取り組みへの練習

「ふーむ……」


 触り心地、柔らかさ的に生地は────


「これ、かな?」


 んで、中身は反発力的にはこれ、でもこれは繊維が固まりやすいから……


「これとこれ……かな?」


「なーにやってるのっ!ちーよちー!」


「わわっ!は、綺月ちゃん?!びっくりしたぁ……」


 心臓飛び出るかと思ったよ……


「えへへへへ〜♪」


 街のショッピングモール、その一角にある生地や綿なんかといった物を取り扱っているお店でいきなり後ろから綺月ちゃんに抱きつかれた俺は、目の前で笑う綺月ちゃんにため息を着く。


「ったくこの子は……というか、こんな所で会うなんて珍しいね?」


「今日はお父さん達とお買い物に来てるんだー。そういうちよちーは?一人?」


「そ、今日は一人で来てるんだー」


「へぇー。それで、綿と生地をそんなに抱えて何かするつもりなの?」


「うん。ほら、私の部屋って色々なシャチとイルカの物が少しあるじゃん?」


「うん。ちょっととか少しとか、それ所じゃなくて山のようにが正しいと思うけど」


「うるさい。それでまぁ、あれだけ買ったり二人から貰ったりはしてるんだけど、ちょっと自分でも欲しいものがあってね」


「……え?あれだけあってまだ欲しいのがあるの?本気?」


「ちょっ!何さその目は!いいじゃん私の趣味みたいなものなんだし!とりあえず、そういう事でちょっと自分で作ってみようって事!わかった?!」


「わ、わかったわかった。わかったからずいーってしてこないでー」


 若干引き気味の綺月ちゃんに、俺はそう言いながら腕いっぱいに材料達を抱えて鼻息荒く綺月ちゃんに顔をグイッと近づけていた。

 そう、今日俺がこのお店へと来た目的は自分オリジナルのシャチとイルカのグッズを作るためなのである!
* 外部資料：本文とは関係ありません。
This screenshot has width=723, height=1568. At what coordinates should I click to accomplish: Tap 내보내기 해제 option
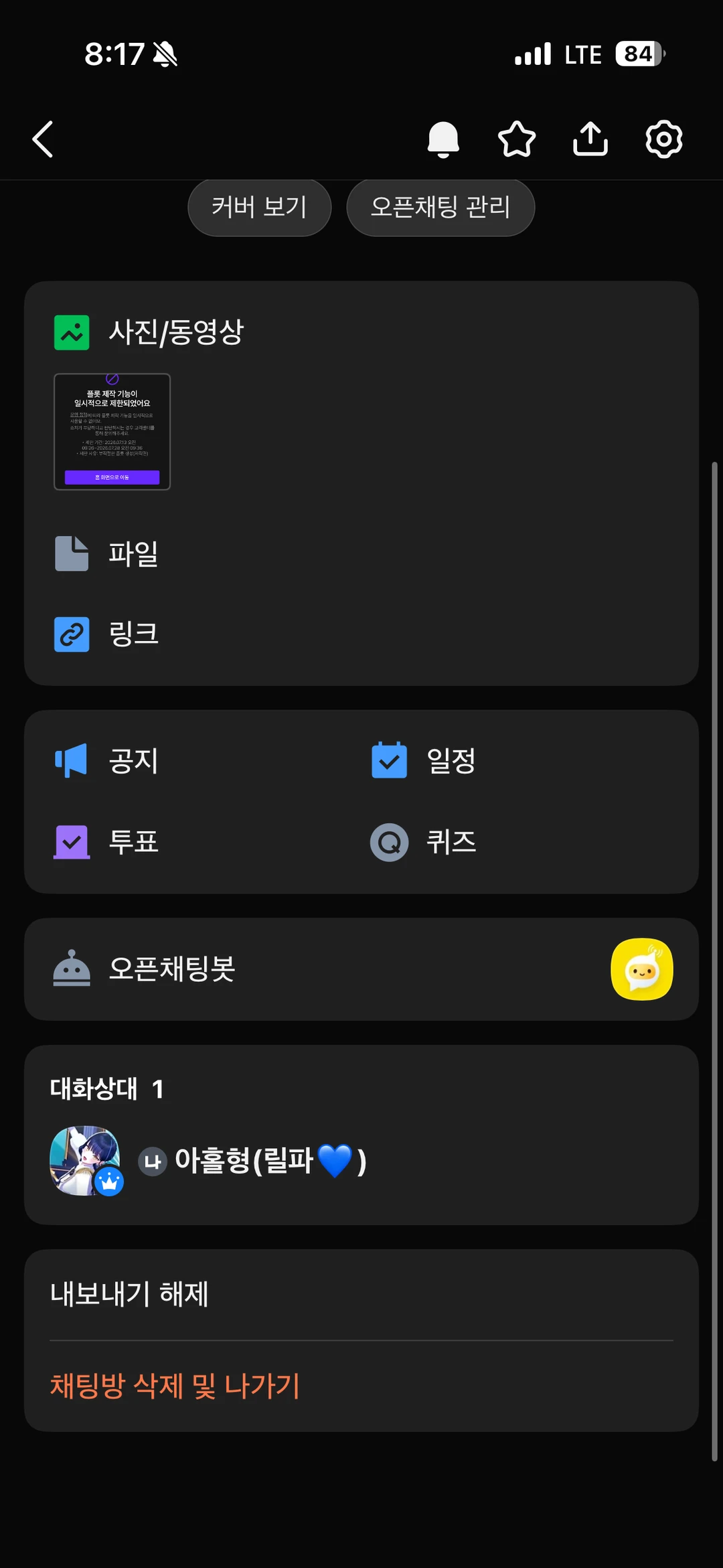pyautogui.click(x=129, y=1294)
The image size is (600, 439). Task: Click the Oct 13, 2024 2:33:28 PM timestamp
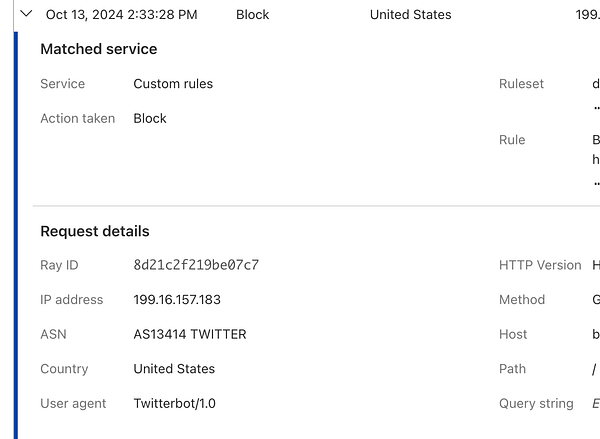pyautogui.click(x=121, y=15)
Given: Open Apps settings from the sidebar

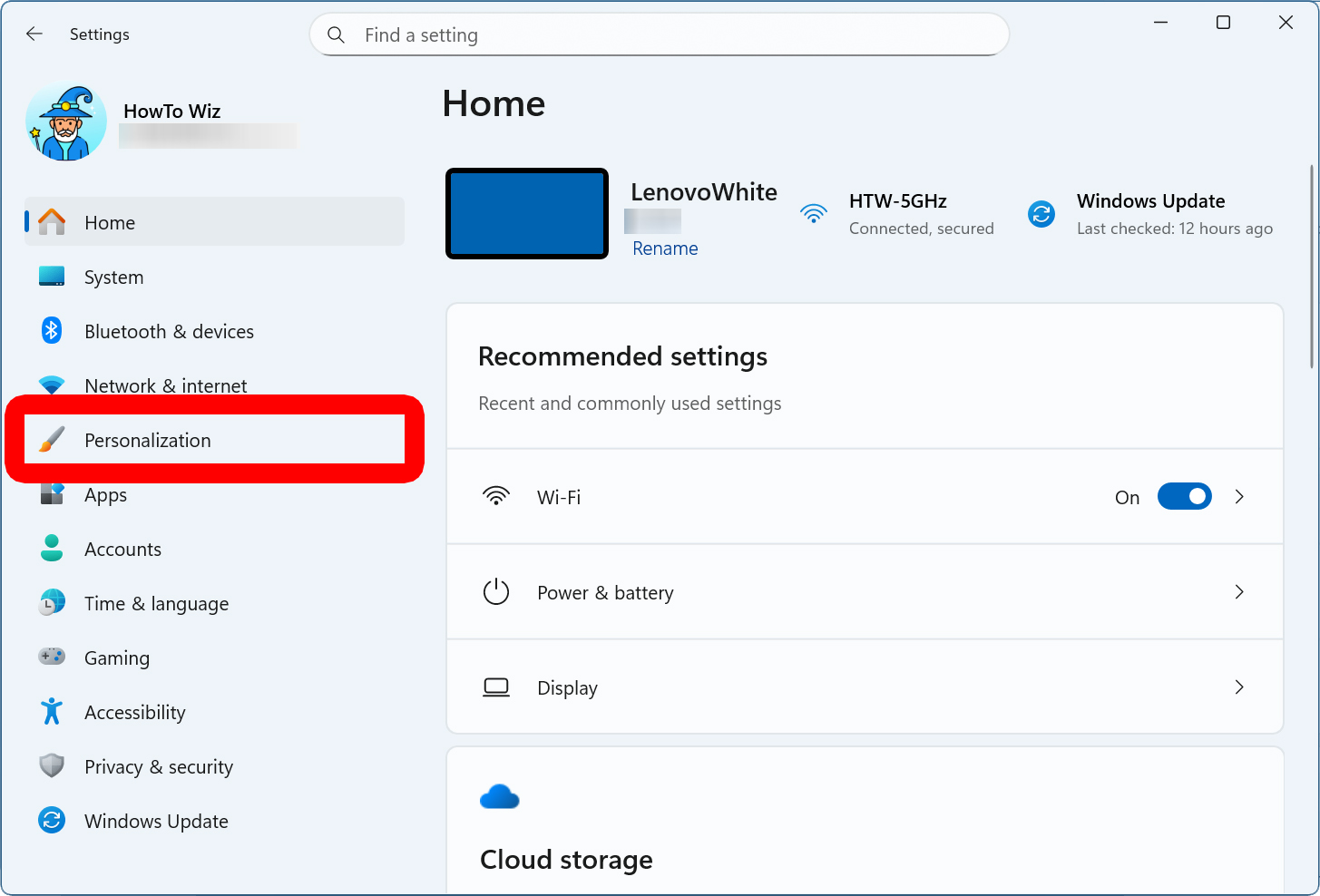Looking at the screenshot, I should pos(105,495).
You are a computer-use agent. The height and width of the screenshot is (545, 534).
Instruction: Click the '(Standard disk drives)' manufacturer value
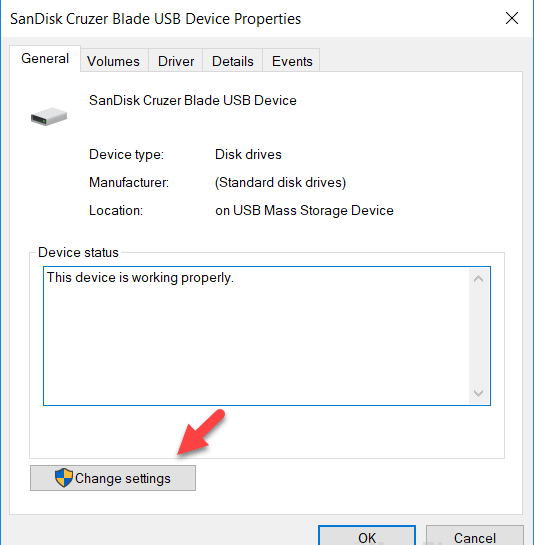pyautogui.click(x=281, y=182)
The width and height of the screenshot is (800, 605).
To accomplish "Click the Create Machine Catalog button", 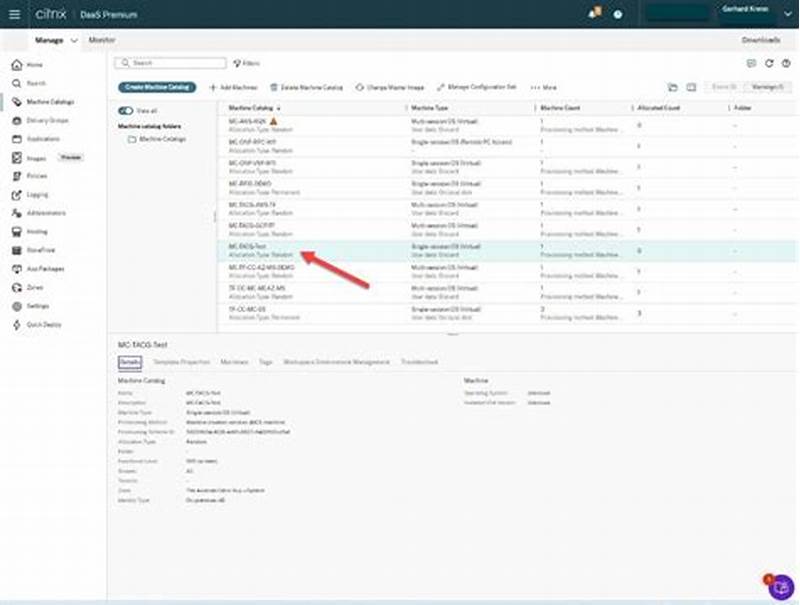I will click(159, 86).
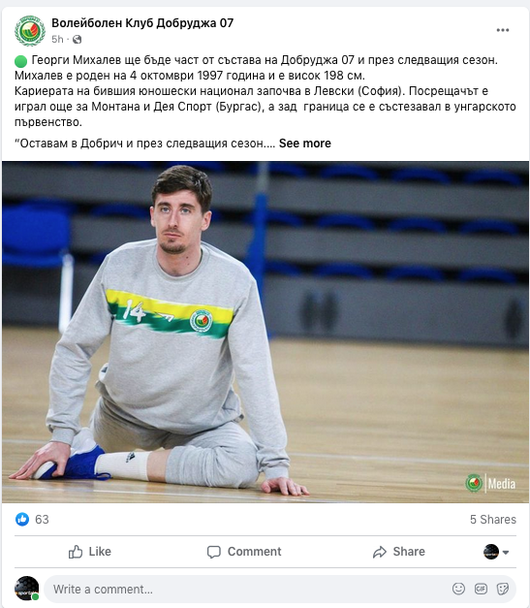
Task: Insert a GIF into the comment
Action: click(x=481, y=589)
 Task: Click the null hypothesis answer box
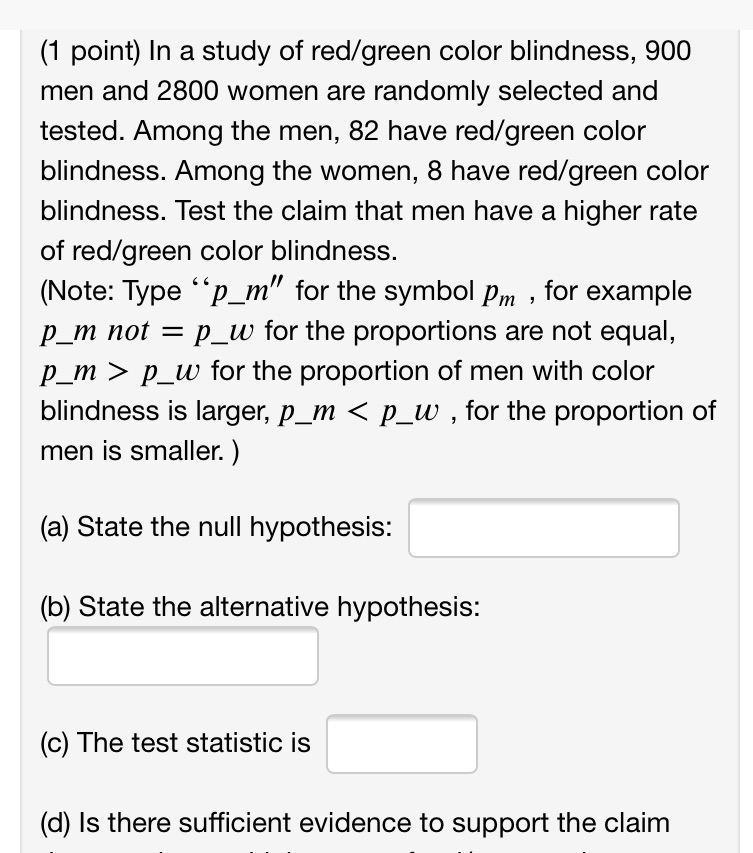[x=543, y=527]
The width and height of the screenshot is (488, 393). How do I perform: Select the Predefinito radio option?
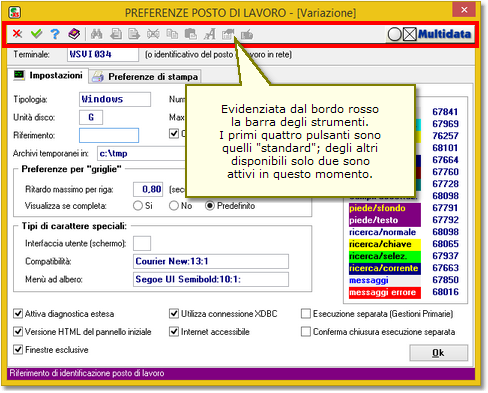[x=210, y=206]
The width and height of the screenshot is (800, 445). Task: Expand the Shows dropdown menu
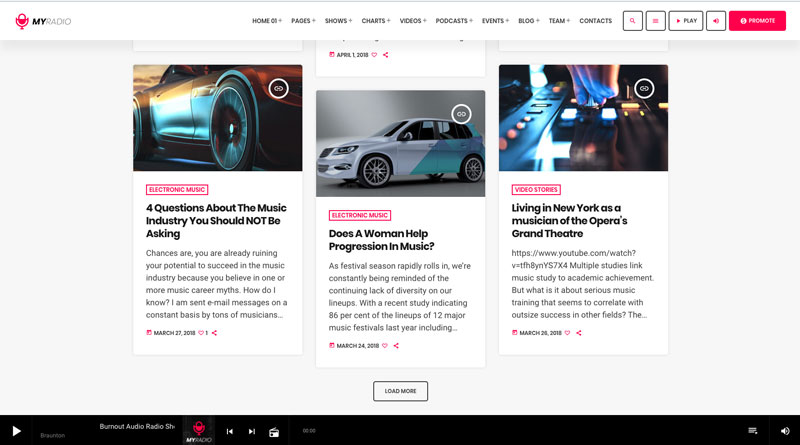coord(338,21)
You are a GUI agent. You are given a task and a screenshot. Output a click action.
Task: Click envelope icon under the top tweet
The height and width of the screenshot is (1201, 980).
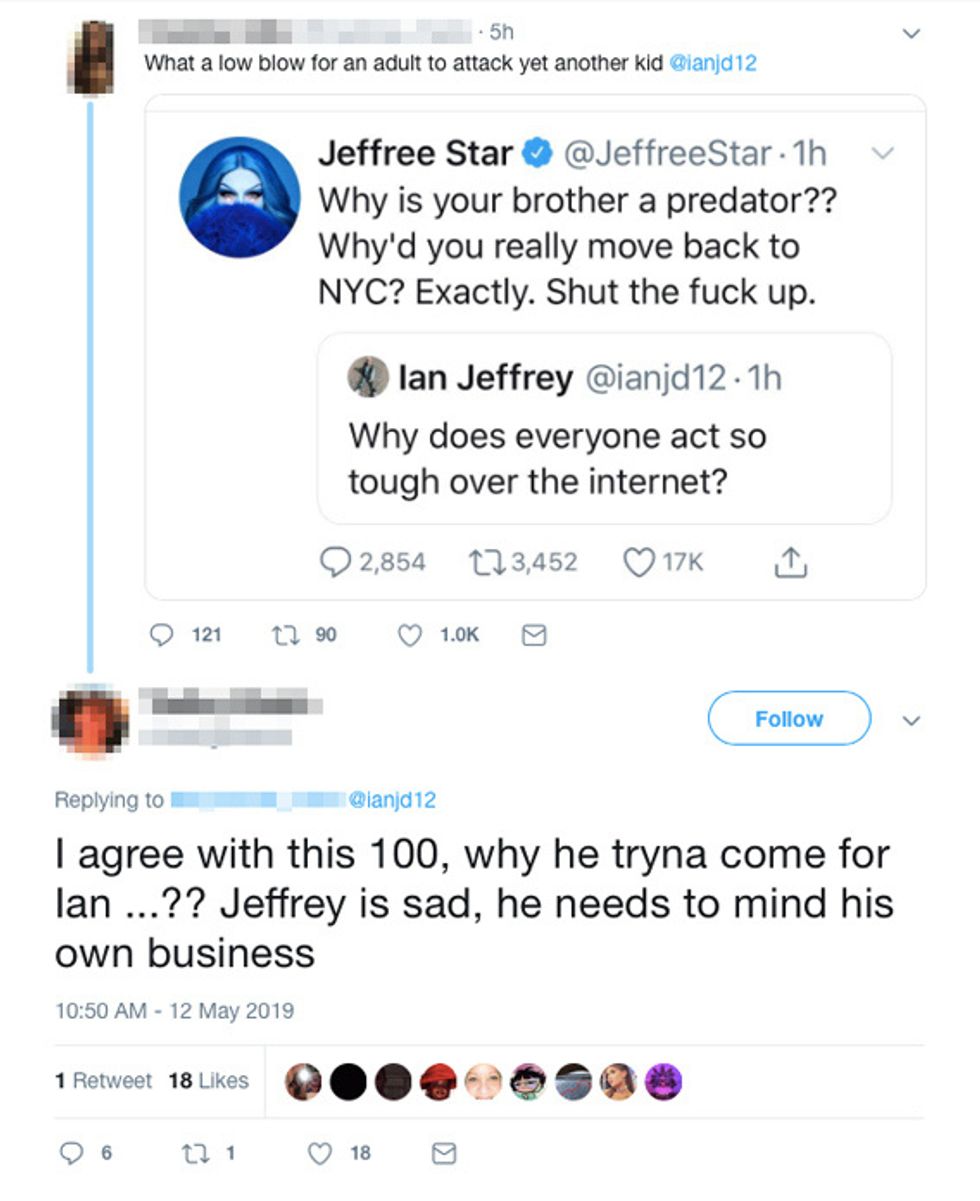535,635
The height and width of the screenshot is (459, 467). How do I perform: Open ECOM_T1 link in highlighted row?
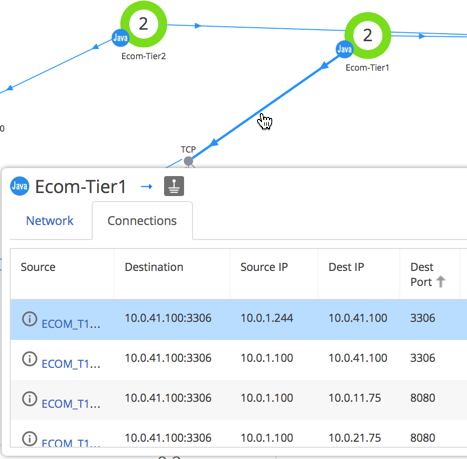71,324
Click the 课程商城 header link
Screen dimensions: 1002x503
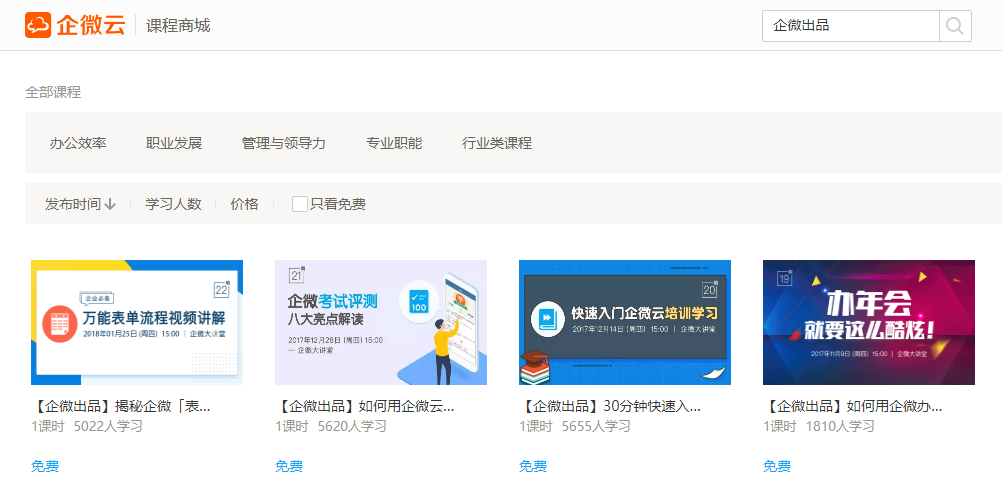(178, 26)
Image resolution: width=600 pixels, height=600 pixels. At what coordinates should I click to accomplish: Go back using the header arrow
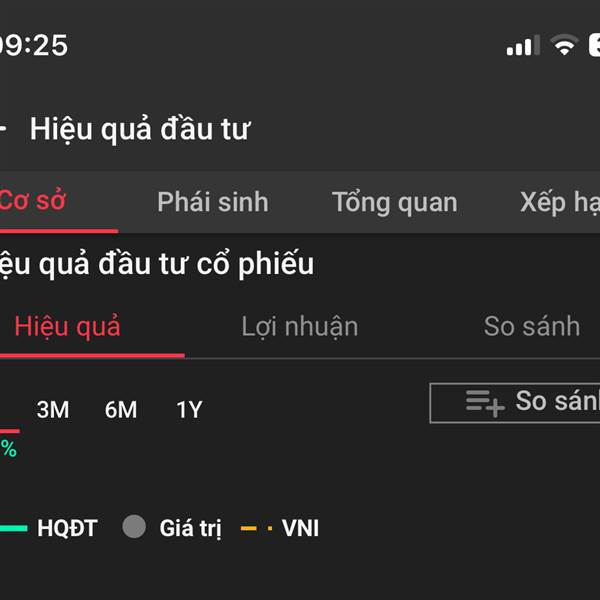click(4, 129)
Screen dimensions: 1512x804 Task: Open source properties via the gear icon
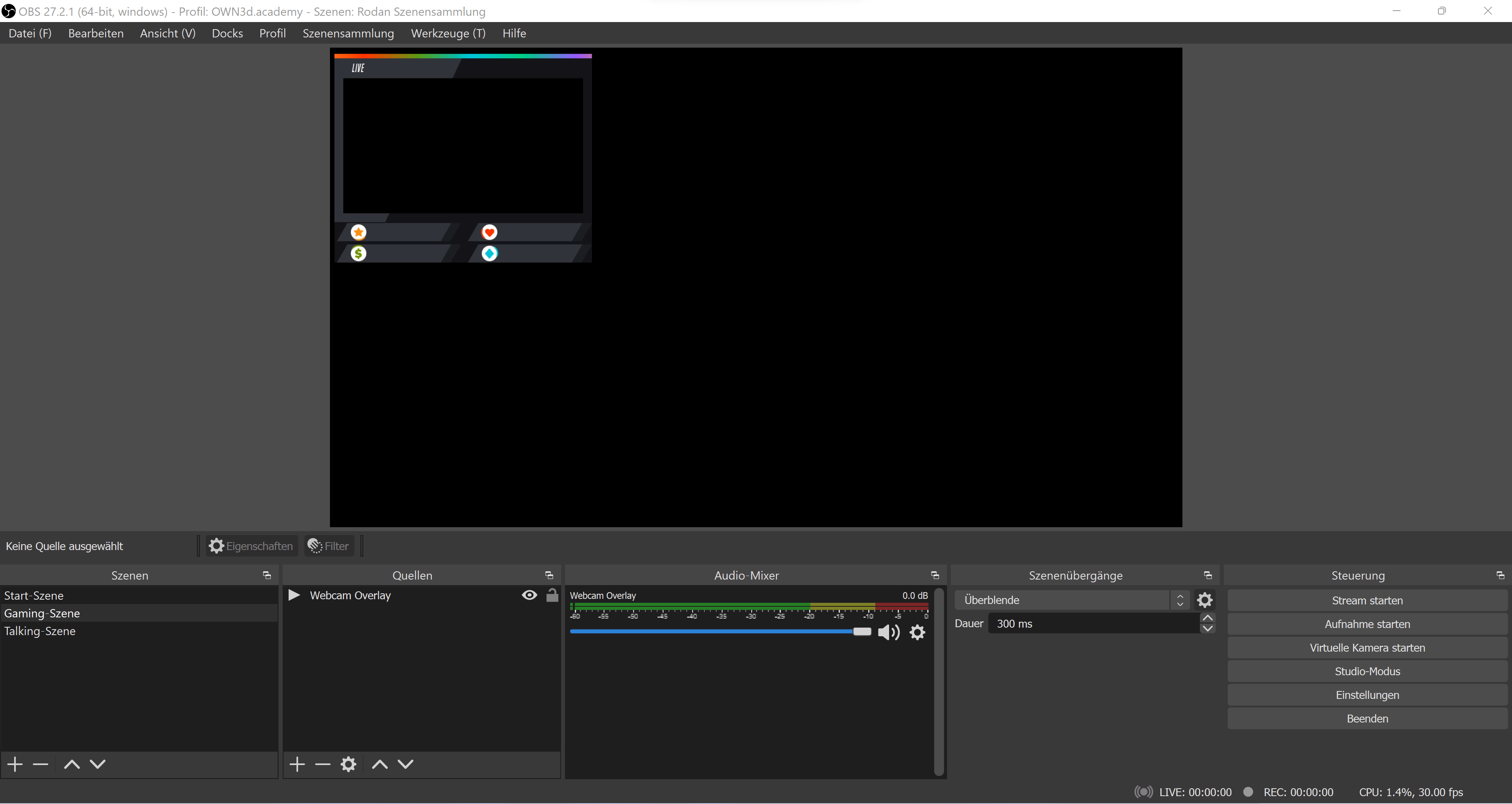(348, 763)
「とはいっても、完全に私個人の趣味って訳じゃないんだけどね」


「と言うと?」


「実は私、家のお店を継ぐつもりなんだけどさ」


「うん」


「その時にこう、今のままの複合雑貨屋としてじゃなく、飲食店、もしくはこの街特有の、観光客をターゲットにしたお土産とかを取り扱うお店にしようと思っててさ」


「へぇー!確かに普通にお店するより面白そうだね!それに私達の街ってお客さん結構多いしね」


「ね。特にお祭りとか季節毎にやるくらい季節行事多いし、そこでお土産として試しに手作りの品とかもいいんじゃないかなぁと思ってさ」


「なるほどねぇー」


「綺月ちゃんはどう?割といいと思うんだけど……」


「私もいいと思うよ!でもまぁ……」


「でもまぁ?」


「ちよちーらしくて安心って感じかな?」


「はい?」


「それじゃっ!私もう行くから!」


「えっ、ちょっ、綺月ちゃん!?それってどういう意味なのー!ってあぁ!」


 持ってたの落としちゃった!


 ぶんぶんと俺に手を振り去っていく綺月ちゃんの背中に手を伸ばしながらそう言ったものの、落としてしまった商品を抱え直している内に見失ってしまうのだった。